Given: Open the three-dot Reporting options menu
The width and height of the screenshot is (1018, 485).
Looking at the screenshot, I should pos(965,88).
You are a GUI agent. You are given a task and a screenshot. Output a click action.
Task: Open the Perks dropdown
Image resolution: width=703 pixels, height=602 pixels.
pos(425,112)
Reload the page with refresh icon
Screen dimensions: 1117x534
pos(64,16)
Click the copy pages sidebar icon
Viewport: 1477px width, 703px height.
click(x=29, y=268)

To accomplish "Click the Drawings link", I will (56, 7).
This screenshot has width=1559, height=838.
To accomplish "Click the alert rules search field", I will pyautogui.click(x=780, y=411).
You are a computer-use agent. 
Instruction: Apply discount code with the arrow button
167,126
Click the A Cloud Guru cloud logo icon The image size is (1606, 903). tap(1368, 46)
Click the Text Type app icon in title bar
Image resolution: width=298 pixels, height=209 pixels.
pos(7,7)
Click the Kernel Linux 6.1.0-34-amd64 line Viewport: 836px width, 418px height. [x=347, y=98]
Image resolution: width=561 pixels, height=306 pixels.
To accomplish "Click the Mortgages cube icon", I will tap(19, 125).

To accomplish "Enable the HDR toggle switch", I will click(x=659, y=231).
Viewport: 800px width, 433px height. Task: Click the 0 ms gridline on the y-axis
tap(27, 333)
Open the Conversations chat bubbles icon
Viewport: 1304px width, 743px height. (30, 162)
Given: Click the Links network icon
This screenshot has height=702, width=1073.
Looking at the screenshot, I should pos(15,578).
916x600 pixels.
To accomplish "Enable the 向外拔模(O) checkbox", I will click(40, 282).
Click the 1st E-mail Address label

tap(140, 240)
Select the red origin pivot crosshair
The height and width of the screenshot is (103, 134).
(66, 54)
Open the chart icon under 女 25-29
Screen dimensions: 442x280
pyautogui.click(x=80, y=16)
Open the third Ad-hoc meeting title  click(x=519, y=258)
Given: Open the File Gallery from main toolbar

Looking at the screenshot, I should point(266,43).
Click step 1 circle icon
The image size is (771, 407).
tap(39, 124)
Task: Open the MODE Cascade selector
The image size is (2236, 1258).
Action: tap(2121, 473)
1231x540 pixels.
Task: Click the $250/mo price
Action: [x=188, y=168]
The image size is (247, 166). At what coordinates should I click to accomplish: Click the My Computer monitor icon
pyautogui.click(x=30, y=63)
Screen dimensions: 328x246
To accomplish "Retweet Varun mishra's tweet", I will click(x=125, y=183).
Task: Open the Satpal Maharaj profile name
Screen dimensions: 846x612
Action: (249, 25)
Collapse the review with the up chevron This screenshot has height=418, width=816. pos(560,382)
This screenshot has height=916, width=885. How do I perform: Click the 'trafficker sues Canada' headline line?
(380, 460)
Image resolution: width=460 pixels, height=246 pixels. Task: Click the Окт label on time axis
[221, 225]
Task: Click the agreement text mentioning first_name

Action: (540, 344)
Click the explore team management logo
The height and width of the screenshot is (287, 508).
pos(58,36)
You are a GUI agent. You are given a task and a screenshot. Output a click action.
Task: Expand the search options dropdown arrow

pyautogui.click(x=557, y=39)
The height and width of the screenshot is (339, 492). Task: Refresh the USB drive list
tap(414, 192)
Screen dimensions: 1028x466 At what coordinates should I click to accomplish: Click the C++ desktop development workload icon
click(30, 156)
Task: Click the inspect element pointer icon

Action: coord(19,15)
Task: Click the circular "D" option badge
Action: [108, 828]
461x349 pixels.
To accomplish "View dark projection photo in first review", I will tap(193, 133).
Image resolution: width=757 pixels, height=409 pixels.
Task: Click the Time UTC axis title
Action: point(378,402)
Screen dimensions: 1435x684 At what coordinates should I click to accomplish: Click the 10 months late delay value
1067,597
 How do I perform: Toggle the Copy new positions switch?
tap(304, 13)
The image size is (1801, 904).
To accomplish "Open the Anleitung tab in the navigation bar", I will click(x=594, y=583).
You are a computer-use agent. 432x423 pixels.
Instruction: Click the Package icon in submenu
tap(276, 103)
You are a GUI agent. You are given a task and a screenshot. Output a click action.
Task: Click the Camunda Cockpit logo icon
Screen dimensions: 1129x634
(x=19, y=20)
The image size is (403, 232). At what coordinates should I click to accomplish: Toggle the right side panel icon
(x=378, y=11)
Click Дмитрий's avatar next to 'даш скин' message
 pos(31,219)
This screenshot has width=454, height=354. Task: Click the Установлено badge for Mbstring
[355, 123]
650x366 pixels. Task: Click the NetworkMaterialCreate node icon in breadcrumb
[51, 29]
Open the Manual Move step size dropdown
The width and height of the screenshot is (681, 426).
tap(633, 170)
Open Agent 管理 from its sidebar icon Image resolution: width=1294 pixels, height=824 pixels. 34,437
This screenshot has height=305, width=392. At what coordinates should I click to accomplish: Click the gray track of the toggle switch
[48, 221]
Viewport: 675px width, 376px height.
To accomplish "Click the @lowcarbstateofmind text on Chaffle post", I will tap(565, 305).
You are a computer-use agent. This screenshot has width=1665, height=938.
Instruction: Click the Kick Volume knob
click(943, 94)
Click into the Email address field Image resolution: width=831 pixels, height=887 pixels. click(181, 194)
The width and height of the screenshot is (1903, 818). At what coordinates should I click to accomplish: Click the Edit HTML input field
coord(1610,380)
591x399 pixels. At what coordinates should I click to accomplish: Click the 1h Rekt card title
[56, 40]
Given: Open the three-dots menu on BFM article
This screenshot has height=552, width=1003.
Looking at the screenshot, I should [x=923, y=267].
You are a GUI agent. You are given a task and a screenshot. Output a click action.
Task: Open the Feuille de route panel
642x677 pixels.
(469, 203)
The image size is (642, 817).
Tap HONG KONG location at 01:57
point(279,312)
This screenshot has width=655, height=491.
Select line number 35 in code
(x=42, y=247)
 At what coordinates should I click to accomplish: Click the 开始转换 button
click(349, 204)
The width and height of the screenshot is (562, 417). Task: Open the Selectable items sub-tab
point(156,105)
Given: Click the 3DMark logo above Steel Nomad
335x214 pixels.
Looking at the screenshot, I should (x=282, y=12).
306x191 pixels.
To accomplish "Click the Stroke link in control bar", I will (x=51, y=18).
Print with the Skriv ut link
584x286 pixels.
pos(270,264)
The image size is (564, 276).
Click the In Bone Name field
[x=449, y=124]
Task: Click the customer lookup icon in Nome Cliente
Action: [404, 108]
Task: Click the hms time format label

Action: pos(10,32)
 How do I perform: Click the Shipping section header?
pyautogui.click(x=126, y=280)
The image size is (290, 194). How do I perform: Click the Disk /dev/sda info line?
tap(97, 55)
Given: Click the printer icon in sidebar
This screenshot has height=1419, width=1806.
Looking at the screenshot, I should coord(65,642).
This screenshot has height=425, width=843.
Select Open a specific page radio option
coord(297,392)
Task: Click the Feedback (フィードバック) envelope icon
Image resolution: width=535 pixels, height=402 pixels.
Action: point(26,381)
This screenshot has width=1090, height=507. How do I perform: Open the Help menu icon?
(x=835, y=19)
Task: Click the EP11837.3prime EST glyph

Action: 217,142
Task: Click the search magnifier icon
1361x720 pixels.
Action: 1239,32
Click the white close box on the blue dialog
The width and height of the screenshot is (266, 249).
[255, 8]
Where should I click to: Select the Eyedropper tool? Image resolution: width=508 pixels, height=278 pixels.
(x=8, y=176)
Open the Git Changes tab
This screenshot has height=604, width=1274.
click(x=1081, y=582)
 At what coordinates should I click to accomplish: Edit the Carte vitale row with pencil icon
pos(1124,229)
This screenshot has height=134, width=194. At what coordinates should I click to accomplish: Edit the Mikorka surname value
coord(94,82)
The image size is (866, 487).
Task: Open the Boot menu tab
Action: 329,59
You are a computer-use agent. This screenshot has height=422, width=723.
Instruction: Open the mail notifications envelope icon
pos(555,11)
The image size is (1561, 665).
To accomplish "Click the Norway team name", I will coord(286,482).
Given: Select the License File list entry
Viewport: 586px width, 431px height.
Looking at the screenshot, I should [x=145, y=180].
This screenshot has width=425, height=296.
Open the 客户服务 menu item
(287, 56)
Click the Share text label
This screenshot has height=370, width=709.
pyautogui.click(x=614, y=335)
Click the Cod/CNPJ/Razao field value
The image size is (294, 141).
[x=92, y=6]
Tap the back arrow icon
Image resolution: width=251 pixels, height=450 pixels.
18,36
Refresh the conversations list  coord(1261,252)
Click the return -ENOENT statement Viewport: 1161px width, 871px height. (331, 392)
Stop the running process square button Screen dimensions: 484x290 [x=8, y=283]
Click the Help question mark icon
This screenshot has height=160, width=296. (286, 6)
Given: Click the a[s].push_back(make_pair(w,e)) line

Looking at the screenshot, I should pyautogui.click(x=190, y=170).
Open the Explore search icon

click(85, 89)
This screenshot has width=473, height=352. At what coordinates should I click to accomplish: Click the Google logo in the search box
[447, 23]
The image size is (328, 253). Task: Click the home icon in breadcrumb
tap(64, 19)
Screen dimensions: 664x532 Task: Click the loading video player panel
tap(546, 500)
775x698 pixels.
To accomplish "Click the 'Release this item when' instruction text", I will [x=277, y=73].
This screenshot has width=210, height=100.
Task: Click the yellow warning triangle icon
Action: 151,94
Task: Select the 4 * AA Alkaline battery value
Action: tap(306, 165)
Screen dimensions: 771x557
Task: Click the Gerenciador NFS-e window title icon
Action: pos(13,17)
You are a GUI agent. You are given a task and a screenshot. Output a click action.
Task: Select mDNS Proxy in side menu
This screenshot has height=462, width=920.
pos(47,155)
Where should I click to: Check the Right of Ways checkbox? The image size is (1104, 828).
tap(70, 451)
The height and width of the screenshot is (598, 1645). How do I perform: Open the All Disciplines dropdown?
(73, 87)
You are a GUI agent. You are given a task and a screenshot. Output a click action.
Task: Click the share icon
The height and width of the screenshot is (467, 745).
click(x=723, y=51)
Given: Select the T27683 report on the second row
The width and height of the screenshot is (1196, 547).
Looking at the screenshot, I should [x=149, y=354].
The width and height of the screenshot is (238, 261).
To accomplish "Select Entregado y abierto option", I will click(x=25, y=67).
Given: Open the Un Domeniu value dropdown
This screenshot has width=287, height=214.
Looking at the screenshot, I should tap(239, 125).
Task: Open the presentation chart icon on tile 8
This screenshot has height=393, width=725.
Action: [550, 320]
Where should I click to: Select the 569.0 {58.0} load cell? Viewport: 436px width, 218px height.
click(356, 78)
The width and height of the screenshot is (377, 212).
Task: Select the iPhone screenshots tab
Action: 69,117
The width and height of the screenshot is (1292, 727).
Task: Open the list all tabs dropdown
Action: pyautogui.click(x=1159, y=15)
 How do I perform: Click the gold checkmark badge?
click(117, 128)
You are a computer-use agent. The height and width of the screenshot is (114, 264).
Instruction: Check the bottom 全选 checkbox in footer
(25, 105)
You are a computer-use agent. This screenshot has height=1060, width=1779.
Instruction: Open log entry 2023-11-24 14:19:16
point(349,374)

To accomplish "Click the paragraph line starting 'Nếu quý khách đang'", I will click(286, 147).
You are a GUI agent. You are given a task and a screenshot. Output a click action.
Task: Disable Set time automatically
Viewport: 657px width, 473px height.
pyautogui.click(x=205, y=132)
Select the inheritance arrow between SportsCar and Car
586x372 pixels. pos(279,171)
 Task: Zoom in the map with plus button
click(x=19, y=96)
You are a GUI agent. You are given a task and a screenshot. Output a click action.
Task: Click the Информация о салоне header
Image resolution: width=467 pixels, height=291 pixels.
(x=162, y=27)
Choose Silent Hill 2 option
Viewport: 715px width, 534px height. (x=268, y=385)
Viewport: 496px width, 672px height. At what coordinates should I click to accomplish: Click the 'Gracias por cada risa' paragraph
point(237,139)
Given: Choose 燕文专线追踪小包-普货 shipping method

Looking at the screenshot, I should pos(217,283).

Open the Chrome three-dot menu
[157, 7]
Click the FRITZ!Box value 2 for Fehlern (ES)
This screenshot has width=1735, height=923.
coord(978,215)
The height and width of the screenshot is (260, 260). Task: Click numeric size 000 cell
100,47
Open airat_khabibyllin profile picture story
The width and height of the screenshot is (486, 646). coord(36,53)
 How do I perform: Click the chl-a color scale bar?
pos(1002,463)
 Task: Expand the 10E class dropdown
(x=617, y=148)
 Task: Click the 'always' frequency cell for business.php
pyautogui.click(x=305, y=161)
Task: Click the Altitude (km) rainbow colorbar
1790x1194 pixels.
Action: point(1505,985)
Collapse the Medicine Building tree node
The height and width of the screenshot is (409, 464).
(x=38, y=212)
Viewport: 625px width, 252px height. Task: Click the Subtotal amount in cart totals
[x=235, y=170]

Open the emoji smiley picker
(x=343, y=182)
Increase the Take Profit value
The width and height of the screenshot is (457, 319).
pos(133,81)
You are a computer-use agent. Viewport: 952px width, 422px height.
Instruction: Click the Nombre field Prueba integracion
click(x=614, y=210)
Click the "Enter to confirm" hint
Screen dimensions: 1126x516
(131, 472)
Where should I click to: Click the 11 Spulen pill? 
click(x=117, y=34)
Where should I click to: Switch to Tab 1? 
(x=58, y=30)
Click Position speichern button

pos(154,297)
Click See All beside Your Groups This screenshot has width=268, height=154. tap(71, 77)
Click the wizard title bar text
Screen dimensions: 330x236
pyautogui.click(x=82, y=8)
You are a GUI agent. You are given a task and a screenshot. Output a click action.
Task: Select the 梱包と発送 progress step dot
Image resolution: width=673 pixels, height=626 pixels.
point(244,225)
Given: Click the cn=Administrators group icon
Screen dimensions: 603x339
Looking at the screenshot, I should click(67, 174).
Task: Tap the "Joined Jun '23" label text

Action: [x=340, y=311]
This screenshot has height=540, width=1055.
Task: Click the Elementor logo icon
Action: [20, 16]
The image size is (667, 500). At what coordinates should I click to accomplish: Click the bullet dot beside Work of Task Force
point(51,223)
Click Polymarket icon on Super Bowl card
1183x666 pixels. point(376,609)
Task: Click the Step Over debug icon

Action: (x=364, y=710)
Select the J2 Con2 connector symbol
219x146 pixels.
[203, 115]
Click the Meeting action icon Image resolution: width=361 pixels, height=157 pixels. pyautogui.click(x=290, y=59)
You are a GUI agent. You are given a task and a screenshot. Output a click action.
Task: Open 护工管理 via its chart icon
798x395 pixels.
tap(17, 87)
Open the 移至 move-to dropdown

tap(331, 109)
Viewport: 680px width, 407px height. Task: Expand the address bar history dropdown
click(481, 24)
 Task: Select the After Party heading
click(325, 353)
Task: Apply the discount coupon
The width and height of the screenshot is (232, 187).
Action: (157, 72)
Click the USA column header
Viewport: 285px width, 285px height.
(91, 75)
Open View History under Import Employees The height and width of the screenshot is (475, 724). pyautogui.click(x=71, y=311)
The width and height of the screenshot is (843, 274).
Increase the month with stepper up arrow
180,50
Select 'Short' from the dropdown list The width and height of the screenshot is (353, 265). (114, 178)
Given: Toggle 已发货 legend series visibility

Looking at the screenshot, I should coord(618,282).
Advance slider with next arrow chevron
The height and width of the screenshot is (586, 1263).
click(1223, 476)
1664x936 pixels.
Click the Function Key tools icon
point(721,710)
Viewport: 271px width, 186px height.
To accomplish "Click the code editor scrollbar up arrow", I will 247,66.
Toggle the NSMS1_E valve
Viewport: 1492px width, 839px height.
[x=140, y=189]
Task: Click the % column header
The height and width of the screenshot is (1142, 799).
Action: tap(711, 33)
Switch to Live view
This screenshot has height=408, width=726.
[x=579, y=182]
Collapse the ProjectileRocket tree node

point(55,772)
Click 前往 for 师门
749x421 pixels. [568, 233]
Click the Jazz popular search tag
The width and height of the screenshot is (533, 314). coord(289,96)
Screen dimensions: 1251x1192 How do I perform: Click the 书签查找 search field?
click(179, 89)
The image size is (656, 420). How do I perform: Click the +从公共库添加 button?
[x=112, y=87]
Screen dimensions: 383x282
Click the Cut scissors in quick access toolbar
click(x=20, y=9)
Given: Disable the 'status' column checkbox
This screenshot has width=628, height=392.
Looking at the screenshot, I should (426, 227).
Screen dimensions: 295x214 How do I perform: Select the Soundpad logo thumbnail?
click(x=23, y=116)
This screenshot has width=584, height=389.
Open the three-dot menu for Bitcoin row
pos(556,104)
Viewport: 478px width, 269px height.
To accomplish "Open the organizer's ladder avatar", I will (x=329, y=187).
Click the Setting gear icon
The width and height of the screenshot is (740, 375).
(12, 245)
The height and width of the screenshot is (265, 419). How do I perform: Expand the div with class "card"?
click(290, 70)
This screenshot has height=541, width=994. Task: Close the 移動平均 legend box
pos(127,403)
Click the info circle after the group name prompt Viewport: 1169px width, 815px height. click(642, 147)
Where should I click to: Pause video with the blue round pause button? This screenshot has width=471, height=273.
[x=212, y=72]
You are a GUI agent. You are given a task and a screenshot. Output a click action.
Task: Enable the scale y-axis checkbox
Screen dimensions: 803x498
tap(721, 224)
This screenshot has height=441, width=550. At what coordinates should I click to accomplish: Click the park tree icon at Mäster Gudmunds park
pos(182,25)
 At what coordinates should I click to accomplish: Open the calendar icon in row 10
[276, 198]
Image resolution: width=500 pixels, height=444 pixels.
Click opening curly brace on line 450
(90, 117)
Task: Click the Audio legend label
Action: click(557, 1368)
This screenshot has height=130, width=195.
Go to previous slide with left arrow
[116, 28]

OBJECTIF:
Repérez, s'il vous plaît, chaque ligne du matériel ci-dessus qui contient le mot « under » et recopiez-la. Tenez compte des majuscules et des minuscules.

RÉPONSE ATTENDUE:
Open the chart icon under 女 25-29
Open View History under Import Employees The height and width of the screenshot is (475, 724). pyautogui.click(x=71, y=311)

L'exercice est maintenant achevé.